Combien de  femmes se revendiquent le titre de metteur-en-scène d’opéra ? Bien peu en réalité, car la scène lyrique est encore majoritairement masculine, le monde anglo-saxon semble toutefois faire exception à cette règle avec trois metteur-en-scène qui ont atteint le firmament de leur Art : Deborah Warner, Katie Mitchell et Fiona Shaw.

Inutile de préciser que pour s’imposer dans cet univers impitoyable pour les femmes, il convient de faire montre d’un talent exceptionnel.

L’Italie possède sa metteur-en-scène d’opéra en la personne de Sarah Schinasi, fille du célèbre peintre, père du néo-futurisme, Daniel Schinasi elle a fait ses classes en Toscane, mais aussi à Londres avant de diriger les plus grands opéras de par le monde.

Prête à relever tous les défis 

Rien ne l’arrête, et là où certains y verraient un obstacle, elle le contourne avec bonhommie   et enthousiasme. Le premier confinement la surprend à Nice, mais passés les premiers jours de désarroi elle bat le rappel des artistes avec lesquels elle a l’habitude de travailler et organise des opéra-capsule. Au programme des airs d’opéra interprétés par le baryton Massimo Cavalletti accompagné par le pianiste et chef d’orchestre Eitan Schmeisser, Shalva Mukeria qui interprète Rigoletto ou encore Fabio Armiliato pour Andrea Chénier, Ahinoa Arteta pour Adriana Lecouvreur, Elisabeth Vidal dans Rigoletto, Svetla Vassileva dans Tosca, Marco Berti dans Turandot, Stephen Wadsworth feu Giuseppe Verdi.

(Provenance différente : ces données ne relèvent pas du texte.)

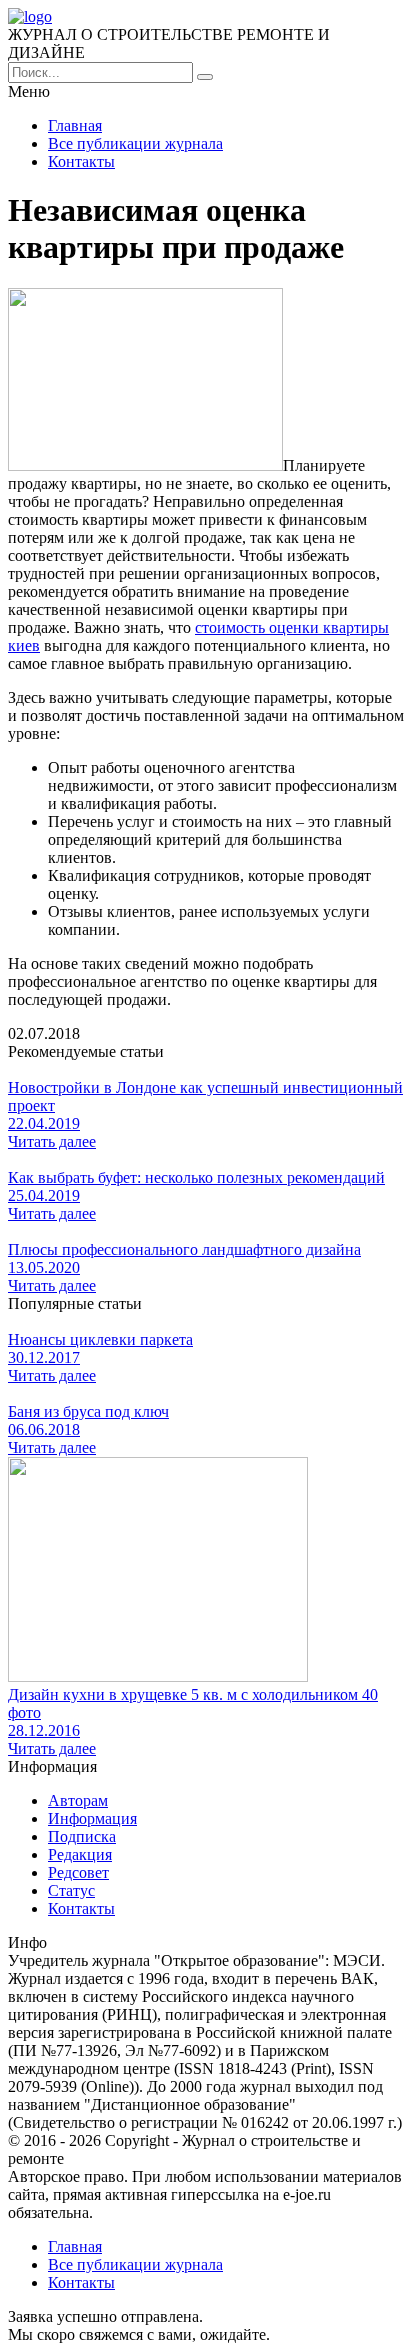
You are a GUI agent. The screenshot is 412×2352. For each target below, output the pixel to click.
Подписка (82, 1836)
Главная (75, 125)
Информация (92, 1818)
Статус (71, 1890)
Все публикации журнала (135, 143)
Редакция (80, 1854)
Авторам (78, 1800)
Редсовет (78, 1872)
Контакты (81, 161)
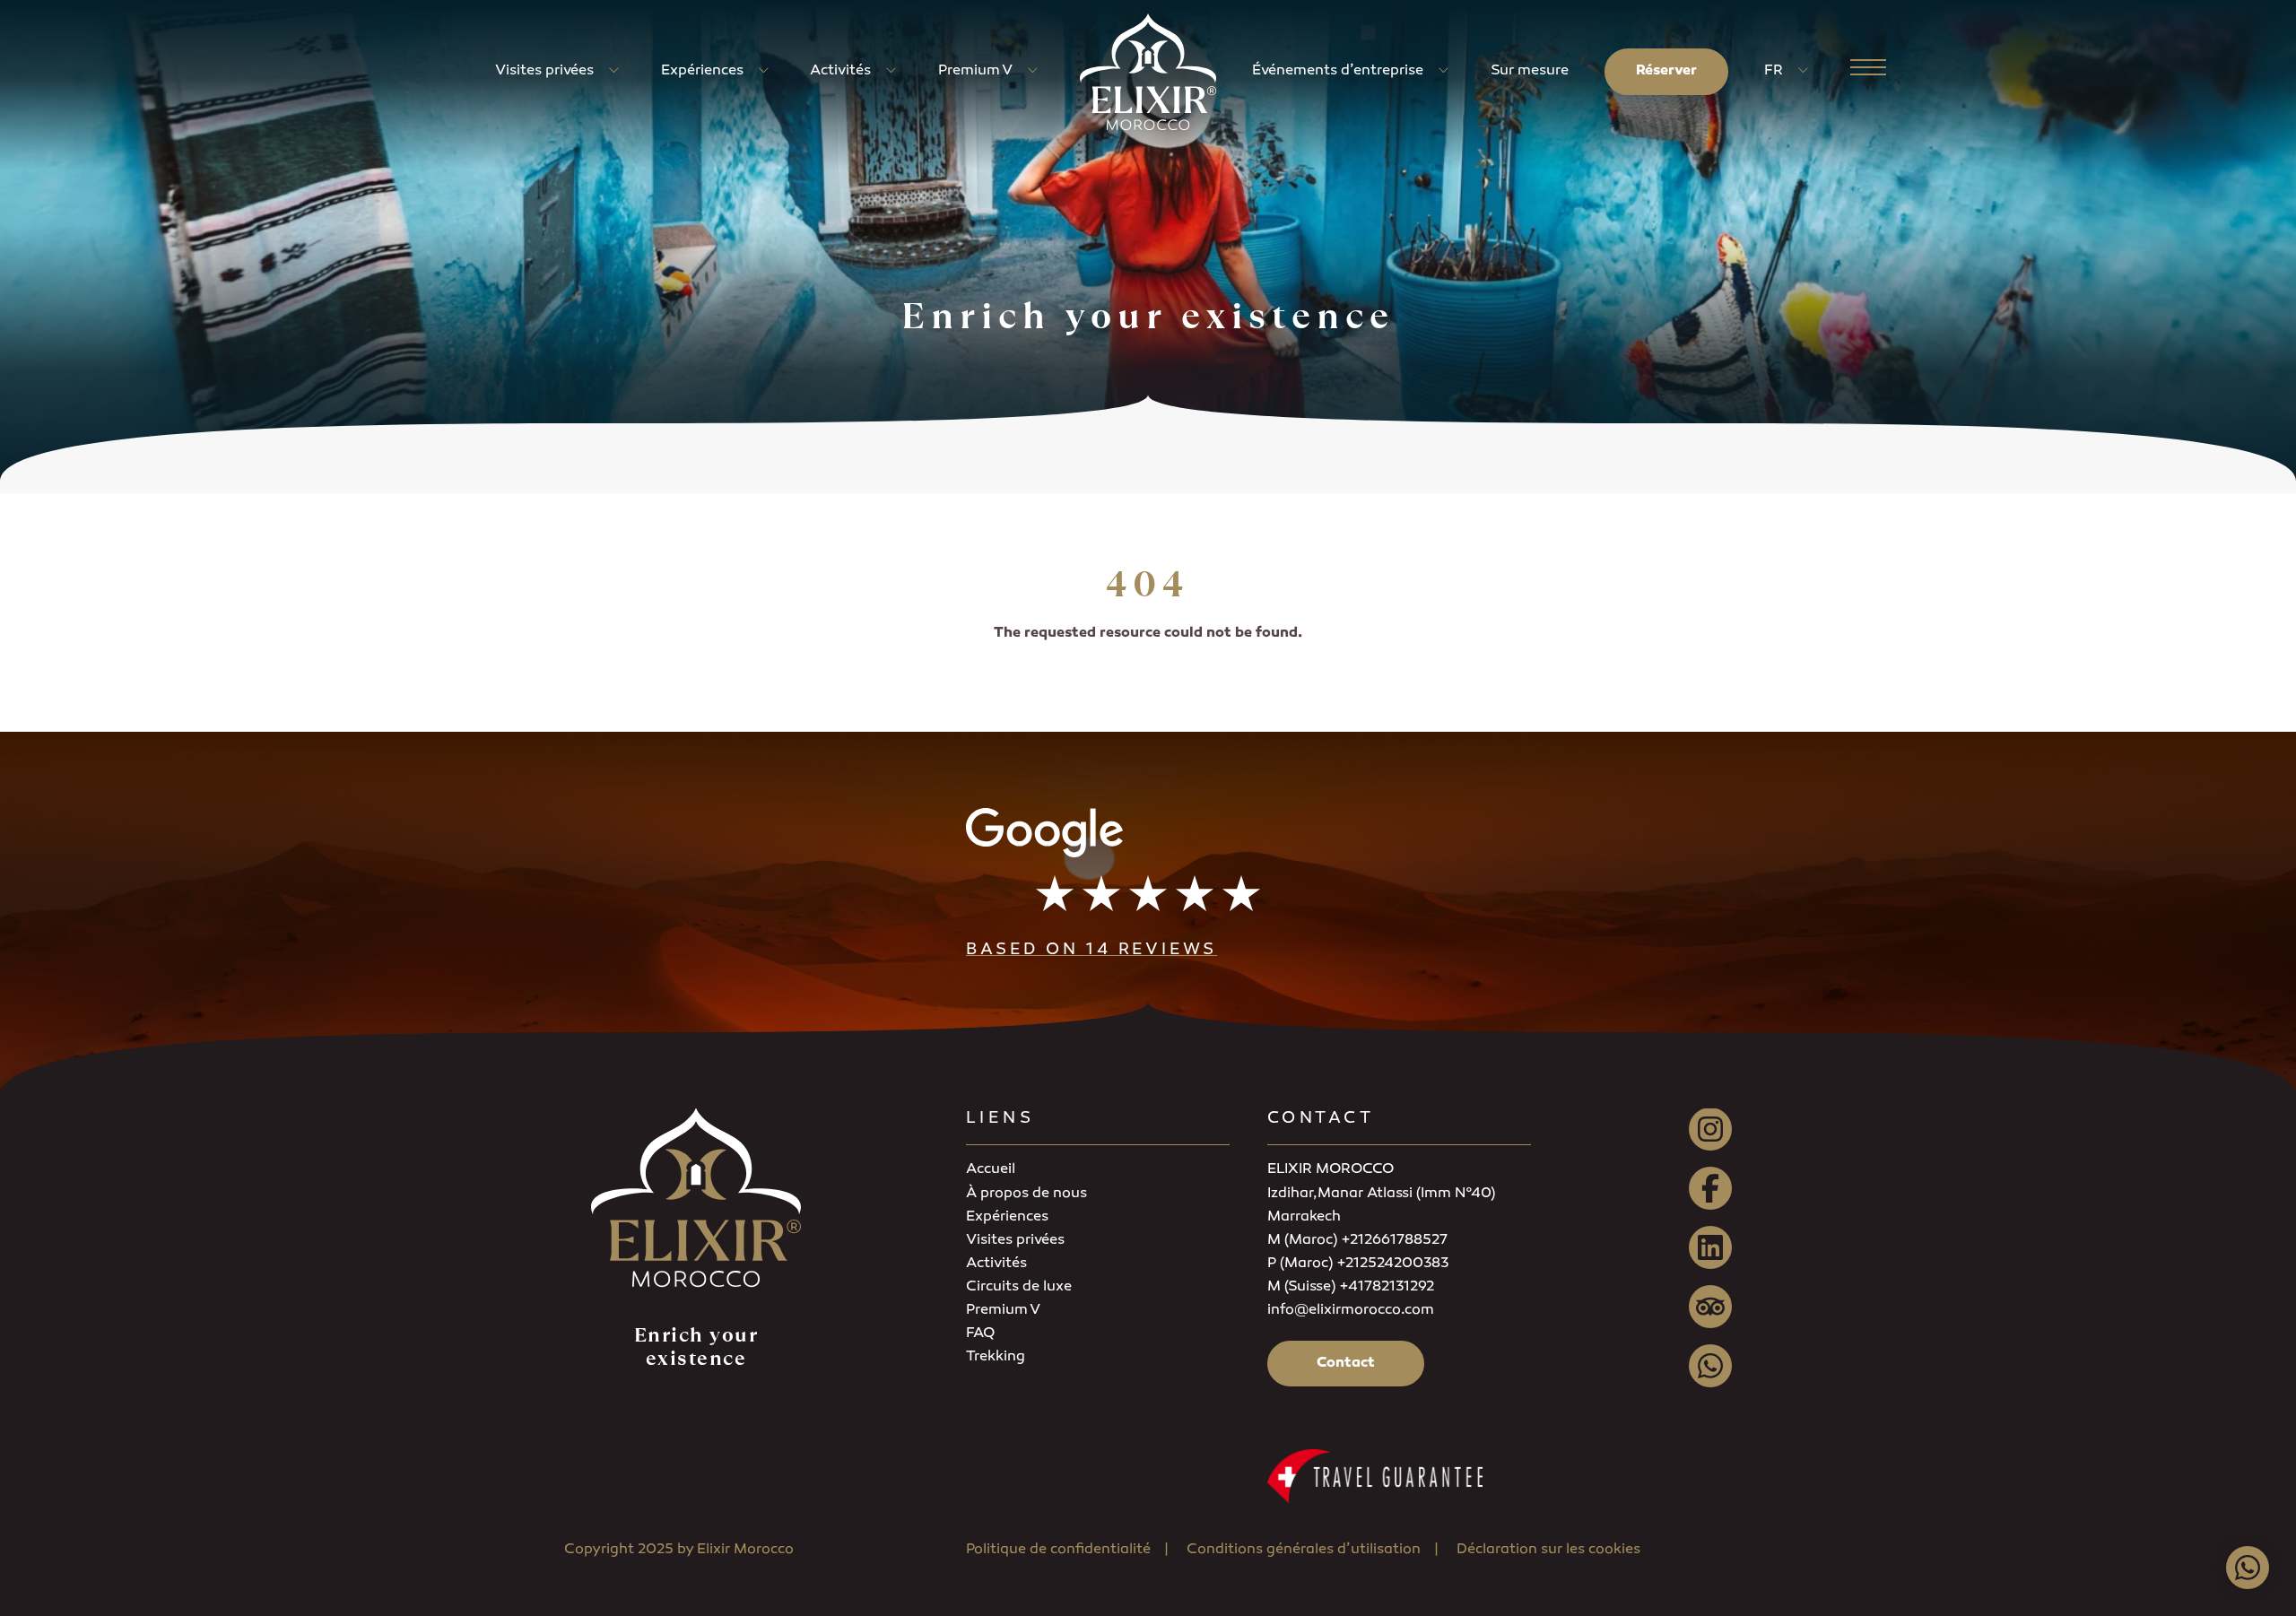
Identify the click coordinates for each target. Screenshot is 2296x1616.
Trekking (995, 1357)
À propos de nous (1026, 1194)
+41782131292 (1386, 1287)
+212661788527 (1394, 1240)
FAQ (980, 1333)
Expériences (702, 71)
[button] (1148, 886)
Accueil (990, 1169)
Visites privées (544, 71)
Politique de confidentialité (1058, 1550)
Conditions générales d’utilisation (1304, 1550)
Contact (1346, 1363)
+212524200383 (1392, 1264)
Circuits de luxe (1019, 1287)
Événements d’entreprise (1337, 71)
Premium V (975, 71)
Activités (840, 71)
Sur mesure (1530, 71)
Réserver (1666, 71)
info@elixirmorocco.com (1350, 1310)
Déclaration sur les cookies (1548, 1550)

Cette situation bien qu’inconfortable l’amuse : « Nous avons fait de faux live et on a travaillé comme des fous. Au final nous avons présenté un produit convenable, en étant tous, aux quatre coins du monde. Moi à Nice, la monteuse vidéo en Espagne, les artistes en Italie ou en Israël ou aux Etats-Unis. C’était du pur délire, mais la situation était telle qu’il nous fallait continuer à aller de l’avant. »

Sarah Schinasi appartient à la catégorie de battantes et son parcours montre une force d’âme : » j’ai commencé mes études musicales à l’Istituto Musicale Mascagni à Livourne. C’est un univers impitoyable, car on était en challenge permanent, c’était strict et dur et le moindre faux pas était sanctionné ». 

 Elle n’en fera aucun et obtient un  premier prix de piano, mais son intérêt va au théâtre et elle s’imagine concilier ces deux passions pour la musique et la mise en scène.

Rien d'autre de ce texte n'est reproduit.